> Exercise requirements
Return every record exactly as it appears. Leave nothing out.

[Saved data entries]
--- START ---

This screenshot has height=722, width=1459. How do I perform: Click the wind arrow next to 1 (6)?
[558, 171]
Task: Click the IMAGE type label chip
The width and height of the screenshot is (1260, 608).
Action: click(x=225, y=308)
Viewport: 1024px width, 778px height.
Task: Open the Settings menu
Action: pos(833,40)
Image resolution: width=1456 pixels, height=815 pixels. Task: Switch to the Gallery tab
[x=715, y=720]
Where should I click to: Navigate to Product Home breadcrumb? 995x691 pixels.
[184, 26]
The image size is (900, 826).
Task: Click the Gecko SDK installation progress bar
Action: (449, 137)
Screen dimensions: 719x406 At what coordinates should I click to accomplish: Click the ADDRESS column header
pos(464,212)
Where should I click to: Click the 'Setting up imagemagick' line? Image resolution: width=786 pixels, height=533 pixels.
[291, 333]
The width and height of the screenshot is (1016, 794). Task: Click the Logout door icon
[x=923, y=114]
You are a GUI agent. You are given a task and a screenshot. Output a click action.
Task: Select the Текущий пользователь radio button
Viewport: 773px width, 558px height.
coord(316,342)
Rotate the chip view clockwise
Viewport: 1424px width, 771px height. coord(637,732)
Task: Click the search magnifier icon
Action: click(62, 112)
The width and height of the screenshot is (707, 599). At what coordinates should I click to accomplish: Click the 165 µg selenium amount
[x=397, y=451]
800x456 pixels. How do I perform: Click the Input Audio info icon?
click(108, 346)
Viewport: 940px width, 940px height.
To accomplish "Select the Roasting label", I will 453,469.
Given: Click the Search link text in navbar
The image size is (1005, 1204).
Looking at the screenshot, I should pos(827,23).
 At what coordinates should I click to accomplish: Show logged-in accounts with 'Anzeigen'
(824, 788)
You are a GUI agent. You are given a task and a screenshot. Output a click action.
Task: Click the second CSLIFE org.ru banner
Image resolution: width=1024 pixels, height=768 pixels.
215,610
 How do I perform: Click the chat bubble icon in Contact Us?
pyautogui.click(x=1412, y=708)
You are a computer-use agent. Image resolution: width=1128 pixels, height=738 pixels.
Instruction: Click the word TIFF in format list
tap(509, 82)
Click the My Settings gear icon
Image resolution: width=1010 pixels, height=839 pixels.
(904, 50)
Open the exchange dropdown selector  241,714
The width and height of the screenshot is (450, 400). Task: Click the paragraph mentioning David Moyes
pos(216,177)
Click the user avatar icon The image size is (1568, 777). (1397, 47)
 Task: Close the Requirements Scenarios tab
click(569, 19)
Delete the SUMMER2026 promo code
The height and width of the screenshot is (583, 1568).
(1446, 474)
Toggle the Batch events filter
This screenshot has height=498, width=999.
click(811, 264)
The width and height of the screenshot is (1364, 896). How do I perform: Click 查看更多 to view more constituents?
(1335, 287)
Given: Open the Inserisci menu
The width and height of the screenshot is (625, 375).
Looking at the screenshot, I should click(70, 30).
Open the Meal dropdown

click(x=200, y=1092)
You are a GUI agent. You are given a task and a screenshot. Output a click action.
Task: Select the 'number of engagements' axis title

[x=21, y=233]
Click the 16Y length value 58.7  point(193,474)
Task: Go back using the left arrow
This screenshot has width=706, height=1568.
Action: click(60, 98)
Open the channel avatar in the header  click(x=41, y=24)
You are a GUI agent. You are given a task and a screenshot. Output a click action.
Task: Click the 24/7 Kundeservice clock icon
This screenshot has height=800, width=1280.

--- END ---

> Written answer
This screenshot has height=722, width=1459. How do I perform: Click the wind arrow next to 1 (6)?
[558, 171]
Task: Click the IMAGE type label chip
The width and height of the screenshot is (1260, 608).
Action: click(x=225, y=308)
Viewport: 1024px width, 778px height.
Task: Open the Settings menu
Action: pos(833,40)
Image resolution: width=1456 pixels, height=815 pixels. Task: Switch to the Gallery tab
[x=715, y=720]
Where should I click to: Navigate to Product Home breadcrumb? 995x691 pixels.
[184, 26]
The image size is (900, 826).
Task: Click the Gecko SDK installation progress bar
Action: (449, 137)
Screen dimensions: 719x406 At what coordinates should I click to accomplish: Click the ADDRESS column header
pos(464,212)
Where should I click to: Click the 'Setting up imagemagick' line? Image resolution: width=786 pixels, height=533 pixels.
[291, 333]
The width and height of the screenshot is (1016, 794). Task: Click the Logout door icon
[x=923, y=114]
You are a GUI agent. You are given a task and a screenshot. Output a click action.
Task: Select the Текущий пользователь radio button
Viewport: 773px width, 558px height.
coord(316,342)
Rotate the chip view clockwise
Viewport: 1424px width, 771px height. coord(637,732)
Task: Click the search magnifier icon
Action: click(62, 112)
The width and height of the screenshot is (707, 599). At what coordinates should I click to accomplish: Click the 165 µg selenium amount
[x=397, y=451]
800x456 pixels. How do I perform: Click the Input Audio info icon?
click(108, 346)
Viewport: 940px width, 940px height.
To accomplish "Select the Roasting label", I will 453,469.
Given: Click the Search link text in navbar
The image size is (1005, 1204).
Looking at the screenshot, I should pos(827,23).
 At what coordinates should I click to accomplish: Show logged-in accounts with 'Anzeigen'
(824, 788)
You are a GUI agent. You are given a task and a screenshot. Output a click action.
Task: Click the second CSLIFE org.ru banner
Image resolution: width=1024 pixels, height=768 pixels.
215,610
 How do I perform: Click the chat bubble icon in Contact Us?
pyautogui.click(x=1412, y=708)
You are a computer-use agent. Image resolution: width=1128 pixels, height=738 pixels.
Instruction: Click the word TIFF in format list
tap(509, 82)
Click the My Settings gear icon
Image resolution: width=1010 pixels, height=839 pixels.
(904, 50)
Open the exchange dropdown selector  241,714
The width and height of the screenshot is (450, 400). Task: Click the paragraph mentioning David Moyes
pos(216,177)
Click the user avatar icon The image size is (1568, 777). (1397, 47)
 Task: Close the Requirements Scenarios tab
click(569, 19)
Delete the SUMMER2026 promo code
The height and width of the screenshot is (583, 1568).
(1446, 474)
Toggle the Batch events filter
This screenshot has height=498, width=999.
click(811, 264)
The width and height of the screenshot is (1364, 896). How do I perform: Click 查看更多 to view more constituents?
(1335, 287)
Given: Open the Inserisci menu
The width and height of the screenshot is (625, 375).
Looking at the screenshot, I should click(70, 30).
Open the Meal dropdown

click(x=200, y=1092)
You are a GUI agent. You are given a task and a screenshot. Output a click action.
Task: Select the 'number of engagements' axis title

[x=21, y=233]
Click the 16Y length value 58.7  point(193,474)
Task: Go back using the left arrow
This screenshot has width=706, height=1568.
Action: click(60, 98)
Open the channel avatar in the header  click(x=41, y=24)
You are a GUI agent. You are given a task and a screenshot. Output a click action.
Task: Click the 24/7 Kundeservice clock icon
This screenshot has height=800, width=1280.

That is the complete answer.